A July 28, 1998 letter specified three such missions:
-“Burning the American Airlines office in the Philippines.”
-“Placing an explosive device near an American base in Izmir [Turkey].”
-“Placing an explosive device on the pipe lines that carry oil to an American base in southern Spain.”

 A January 1993 memo recorded Saddam Hussein’s decision to “form a group to start hunting Americans present on Arab soil; especially Somalia.”

 Especially revolting were Baathist attacks on Westerners providing humanitarian assistance to Iraqi Kurds. A May 16, 1993, IIS letter to Iraq’s defense ministry notes that, “Since the beginning of the current year until now there have been four workers from non-governmental organizations killed, (two Kurds, one Belgian, one Australian), a hospital bombed, and dynamite exploded in trailers bringing aid to the Kurds. The deteriorating conditions forced the [Nobel Peace Prize-winning] Doctors Without Borders organization to leave the area at the end of April. . . . The operations referred to in the news above were executed by our Directorate in fulfillment of your excellent direction through some of the cooperatives and the National Defense battalions. . . . ” The aforementioned Belgian appears to have led Handicap International’s assistance to Chamchamal’s Prosthesis Hospital.

Uday Hussein writes his father in 2001 about “attacking the new Land Cruiser vehicle with the UN symbol. . . . There were four American citizens including one female in the vehicle.” After that February 19 Baathist bombing, Uday continues, “The results of the mission were the destruction of the above mentioned vehicle, the death of the head of the organization and the serious injury of the other three, including the woman.”

A December 8, 2001, Fedayeen Saddam letter reveals Uday’s Yuletide spirit towards relief workers in Kurdistan:

Your Excellency [Uday Hussein] ordered striking the dens and concentrating on the foreigners who work in the Northern Zone to frustrate their planning and their disgraced action.
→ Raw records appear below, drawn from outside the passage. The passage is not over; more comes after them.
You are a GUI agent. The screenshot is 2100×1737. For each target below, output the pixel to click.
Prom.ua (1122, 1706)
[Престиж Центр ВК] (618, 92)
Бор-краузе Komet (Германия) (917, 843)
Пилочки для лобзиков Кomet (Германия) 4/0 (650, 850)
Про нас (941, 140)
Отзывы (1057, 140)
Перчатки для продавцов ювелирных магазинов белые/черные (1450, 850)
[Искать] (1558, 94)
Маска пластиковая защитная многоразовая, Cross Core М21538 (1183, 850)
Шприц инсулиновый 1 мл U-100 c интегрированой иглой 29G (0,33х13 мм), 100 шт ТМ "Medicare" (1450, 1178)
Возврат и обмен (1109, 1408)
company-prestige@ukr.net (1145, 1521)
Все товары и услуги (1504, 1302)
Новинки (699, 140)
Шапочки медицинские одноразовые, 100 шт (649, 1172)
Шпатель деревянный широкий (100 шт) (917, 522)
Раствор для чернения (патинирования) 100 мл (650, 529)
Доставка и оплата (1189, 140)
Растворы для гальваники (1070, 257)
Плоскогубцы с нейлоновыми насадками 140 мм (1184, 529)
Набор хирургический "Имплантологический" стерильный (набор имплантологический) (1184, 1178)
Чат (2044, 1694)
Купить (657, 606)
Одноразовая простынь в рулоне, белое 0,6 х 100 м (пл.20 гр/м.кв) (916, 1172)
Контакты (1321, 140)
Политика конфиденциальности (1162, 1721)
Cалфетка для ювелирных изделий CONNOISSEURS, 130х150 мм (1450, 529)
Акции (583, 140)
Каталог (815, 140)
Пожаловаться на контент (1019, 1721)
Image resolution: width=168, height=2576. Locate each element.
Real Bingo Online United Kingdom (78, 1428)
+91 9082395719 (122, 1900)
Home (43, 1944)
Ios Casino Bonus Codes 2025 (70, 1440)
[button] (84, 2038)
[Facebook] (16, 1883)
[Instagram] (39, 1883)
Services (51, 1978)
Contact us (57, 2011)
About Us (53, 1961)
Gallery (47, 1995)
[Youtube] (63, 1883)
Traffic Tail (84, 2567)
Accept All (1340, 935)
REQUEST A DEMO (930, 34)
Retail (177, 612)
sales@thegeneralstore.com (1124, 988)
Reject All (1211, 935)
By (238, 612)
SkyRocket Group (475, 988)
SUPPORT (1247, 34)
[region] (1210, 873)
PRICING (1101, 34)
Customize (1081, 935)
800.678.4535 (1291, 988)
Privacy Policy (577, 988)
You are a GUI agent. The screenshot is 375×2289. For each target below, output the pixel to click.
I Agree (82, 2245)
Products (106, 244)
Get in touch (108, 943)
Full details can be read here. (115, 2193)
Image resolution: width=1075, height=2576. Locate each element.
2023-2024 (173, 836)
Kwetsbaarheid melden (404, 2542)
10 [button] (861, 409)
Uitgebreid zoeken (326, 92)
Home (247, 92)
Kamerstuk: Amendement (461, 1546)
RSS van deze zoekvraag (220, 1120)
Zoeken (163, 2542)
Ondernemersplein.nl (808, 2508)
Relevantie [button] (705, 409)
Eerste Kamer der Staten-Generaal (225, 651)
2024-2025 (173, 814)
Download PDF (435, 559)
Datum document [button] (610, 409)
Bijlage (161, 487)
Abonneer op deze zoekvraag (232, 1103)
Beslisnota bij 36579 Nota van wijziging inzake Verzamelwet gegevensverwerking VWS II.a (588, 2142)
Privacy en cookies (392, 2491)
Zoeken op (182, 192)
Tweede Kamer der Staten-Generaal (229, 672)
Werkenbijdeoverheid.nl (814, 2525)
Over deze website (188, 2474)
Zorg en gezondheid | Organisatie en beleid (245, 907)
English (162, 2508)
Two targets that are over populated with foreigners were specified; one of them will be done on Christmas night, and the other one will be done several days after the first.

Iraq-war critics dismiss all this and focus on one sentence in this 94-page paper: “This study found no ‘smoking gun’ (i.e., direct connection) between Saddam’s Iraq and al Qaeda.”

They also overlook this contradictory passage: “In pursuit of their own separate but surprisingly ‘parallel’ visions, Saddam and [Osama] bin Laden often found a common enemy in the United States. . . . Saddam supported groups that either associated directly with al-Qaeda (such as the Egyptian Islamic Jihad, led at one time by bin Laden’s deputy, Ayman al-Zawahiri) or that generally shared al Qaeda’s stated goals and objectives.”

While Saddam Hussein may not have been Islamic terrorism’s Meyer Lansky, he was its Al Capone — a resourceful, cunning, and deadly gangster who America had every right, and indeed a vital obligation, to topple.

— Deroy Murdock is a columnist with the Scripps Howard News Service and a media fellow with the Hoover Institution.